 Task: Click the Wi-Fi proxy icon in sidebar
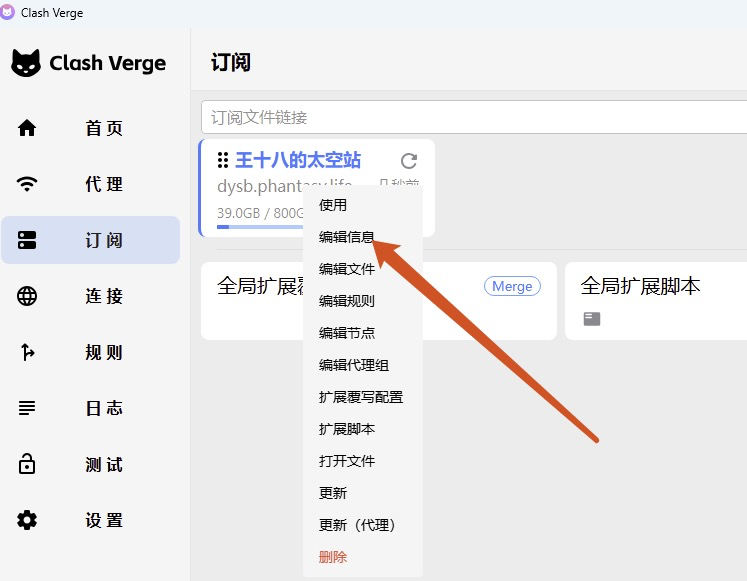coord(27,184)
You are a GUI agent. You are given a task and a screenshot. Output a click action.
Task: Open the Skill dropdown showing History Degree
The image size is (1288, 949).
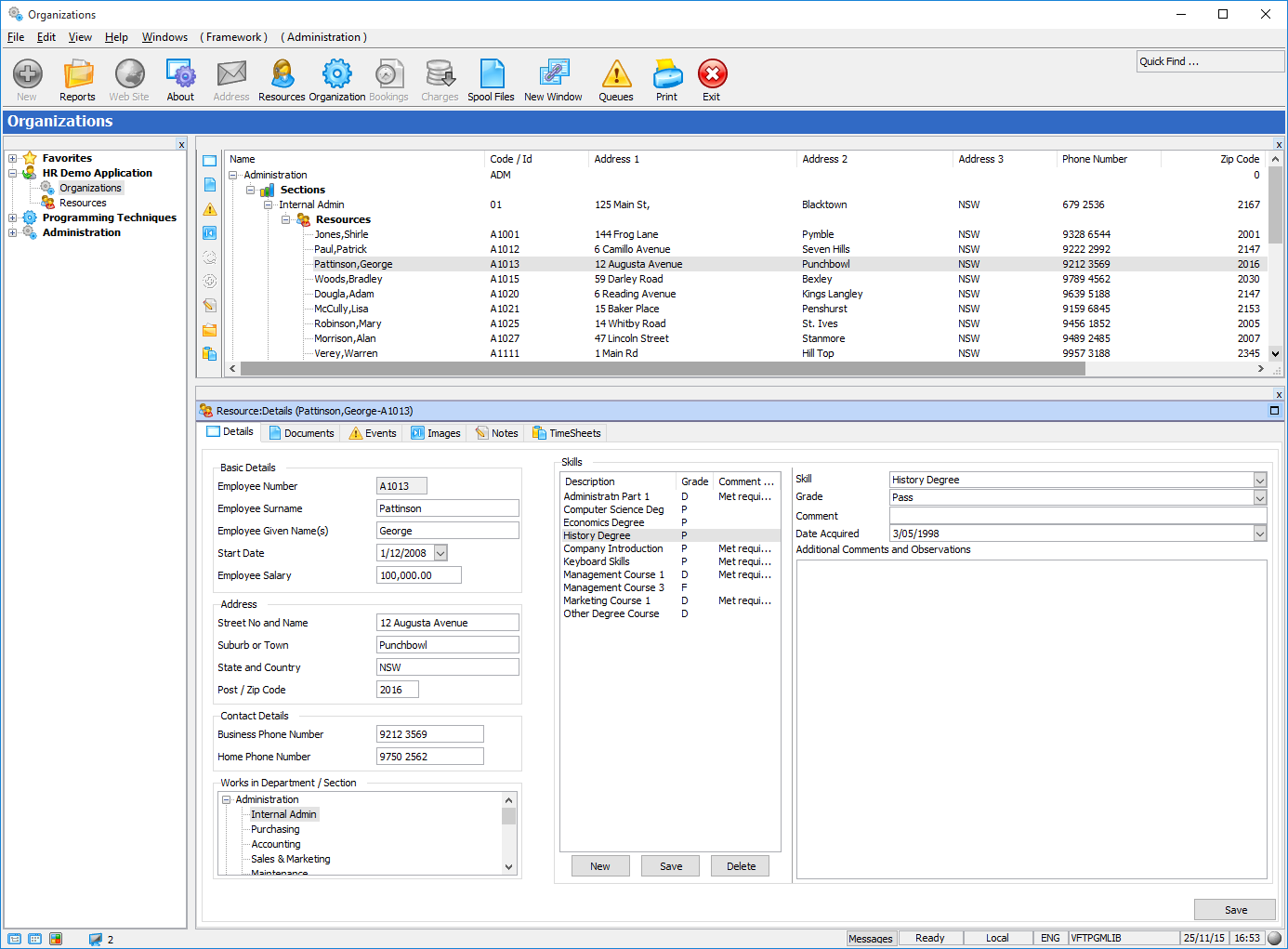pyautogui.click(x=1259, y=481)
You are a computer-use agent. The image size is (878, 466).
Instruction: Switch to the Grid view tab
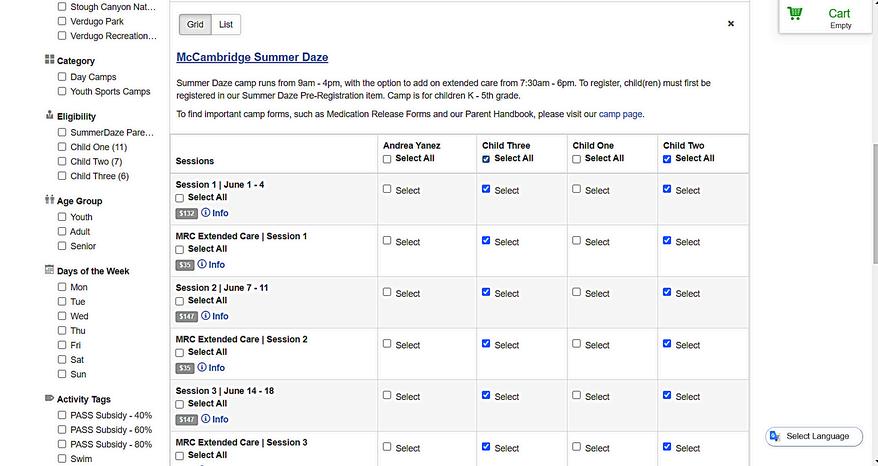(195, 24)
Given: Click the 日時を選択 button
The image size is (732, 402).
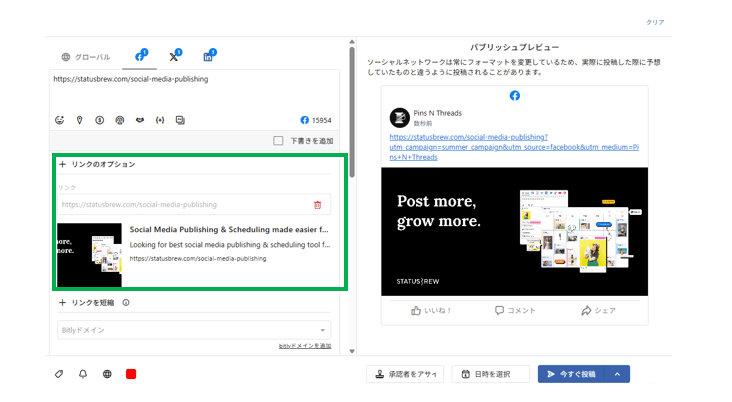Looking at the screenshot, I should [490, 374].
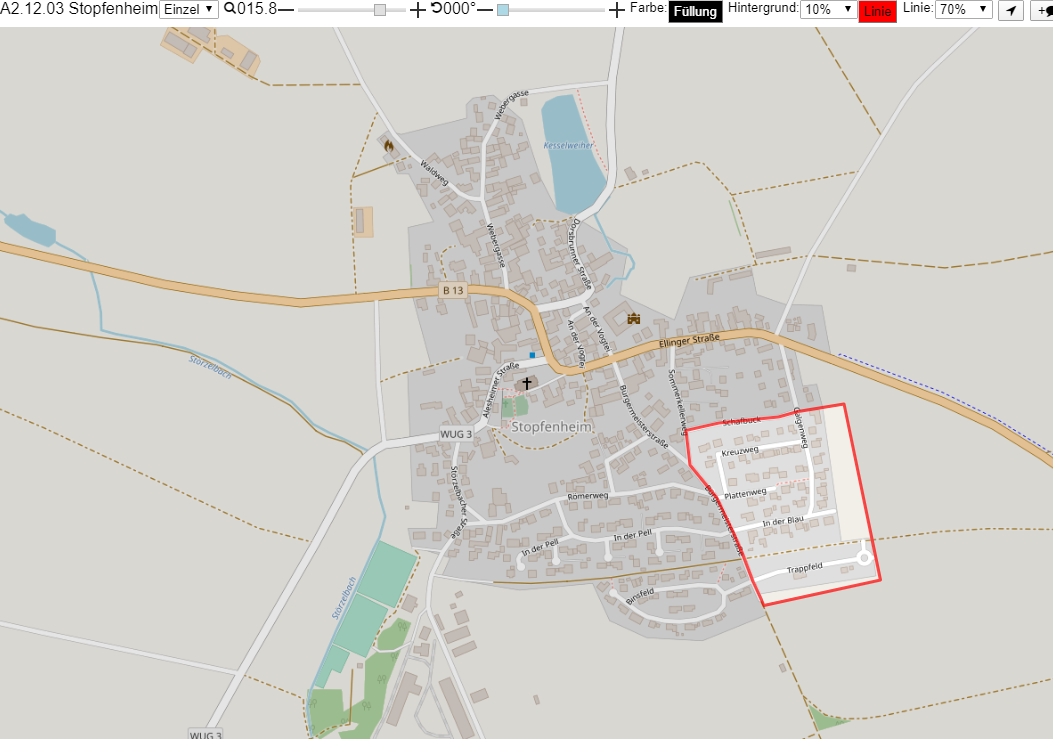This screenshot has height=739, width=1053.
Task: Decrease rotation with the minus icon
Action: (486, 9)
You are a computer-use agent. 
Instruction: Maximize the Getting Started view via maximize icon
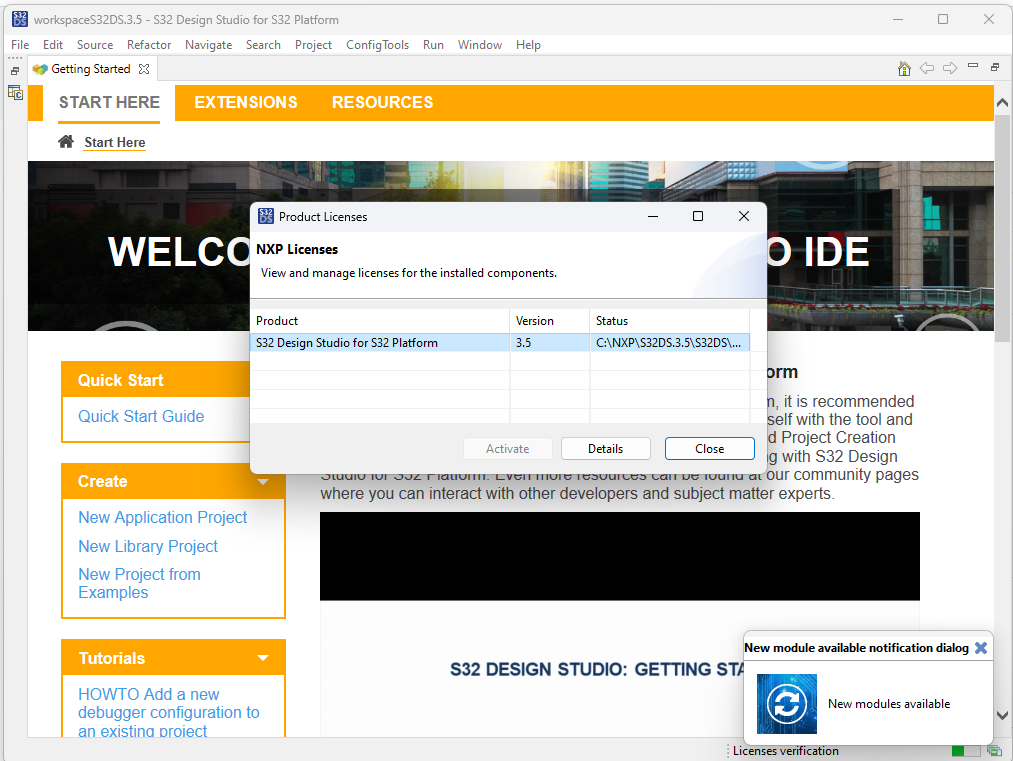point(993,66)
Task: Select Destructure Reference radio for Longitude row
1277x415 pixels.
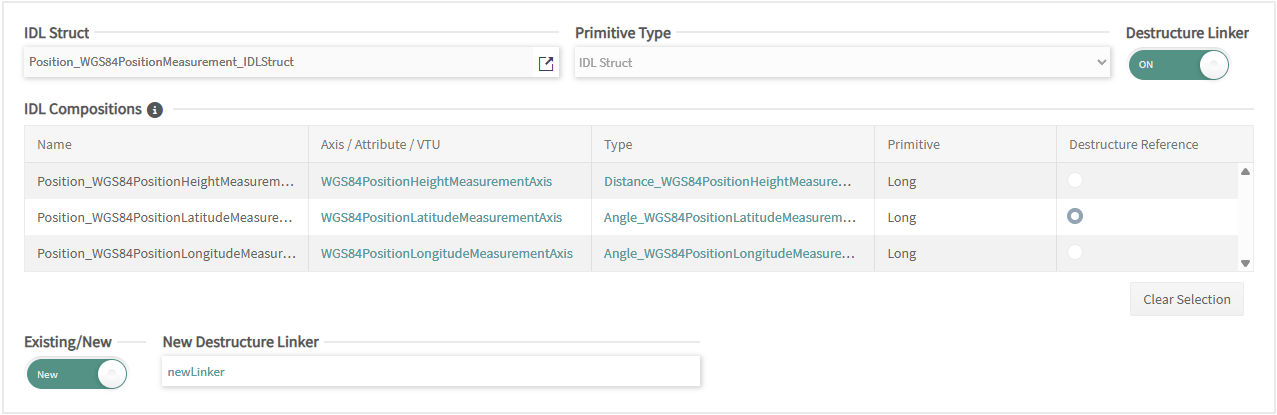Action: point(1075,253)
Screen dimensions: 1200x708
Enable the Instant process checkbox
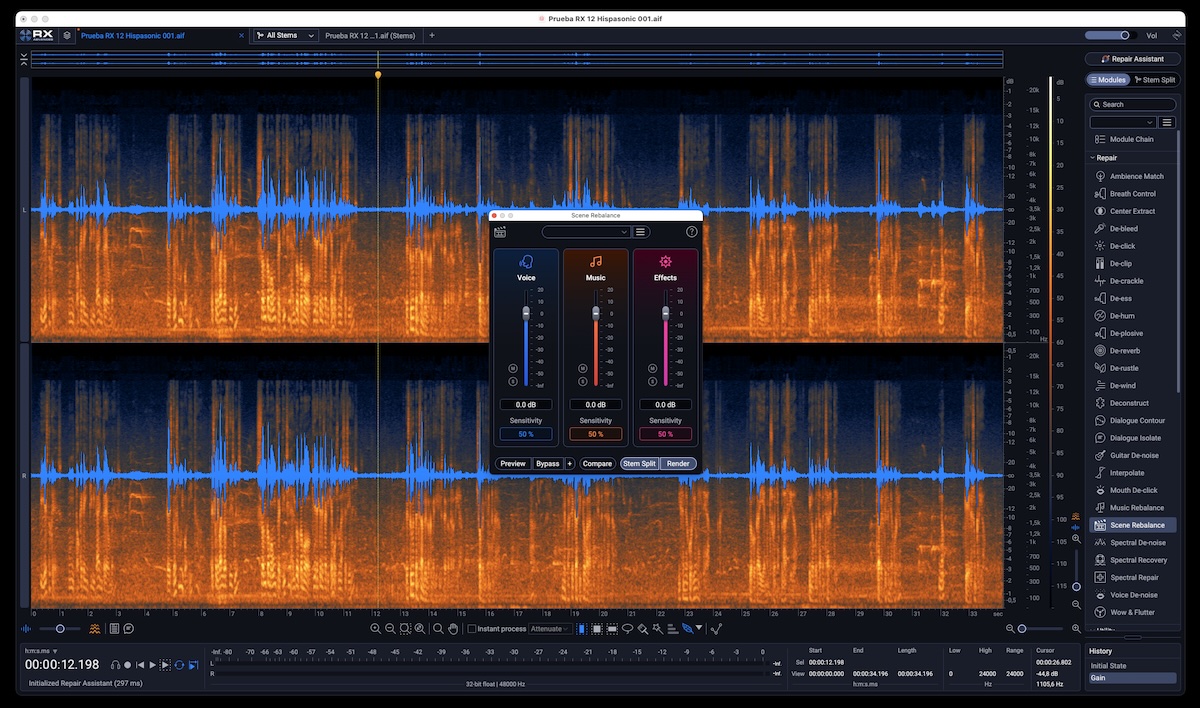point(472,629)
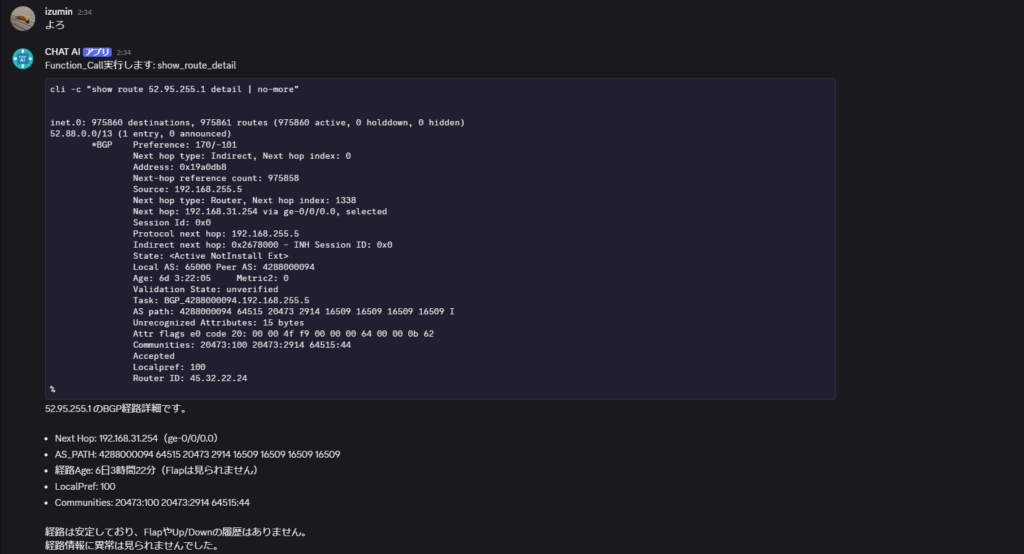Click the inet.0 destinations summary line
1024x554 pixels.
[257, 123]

========================================================================

◆ **Task statement**:
Please retype the data exactly. The pictures do not go in.

◆ **Response to the exercise**:
 Task: Click the Wi-Fi proxy icon in sidebar
coord(27,184)
You are a GUI agent. You are given a task and a screenshot. Output a click action.
Task: Open the Skill dropdown showing History Degree
The image size is (1288, 949).
pyautogui.click(x=1259, y=481)
You are a computer-use agent. The image size is (878, 466).
Instruction: Switch to the Grid view tab
(195, 24)
Given: Click the 日時を選択 button
The image size is (732, 402).
Looking at the screenshot, I should [490, 374].
This screenshot has height=739, width=1053.
Task: Decrease rotation with the minus icon
Action: (486, 9)
You are a computer-use agent. 
Instruction: Maximize the Getting Started view via maximize icon
point(993,66)
Task: Select Destructure Reference radio for Longitude row
1277x415 pixels.
Action: point(1075,253)
Screen dimensions: 1200x708
Enable the Instant process checkbox
point(472,629)
Click the inet.0 destinations summary line
1024x554 pixels.
[257, 123]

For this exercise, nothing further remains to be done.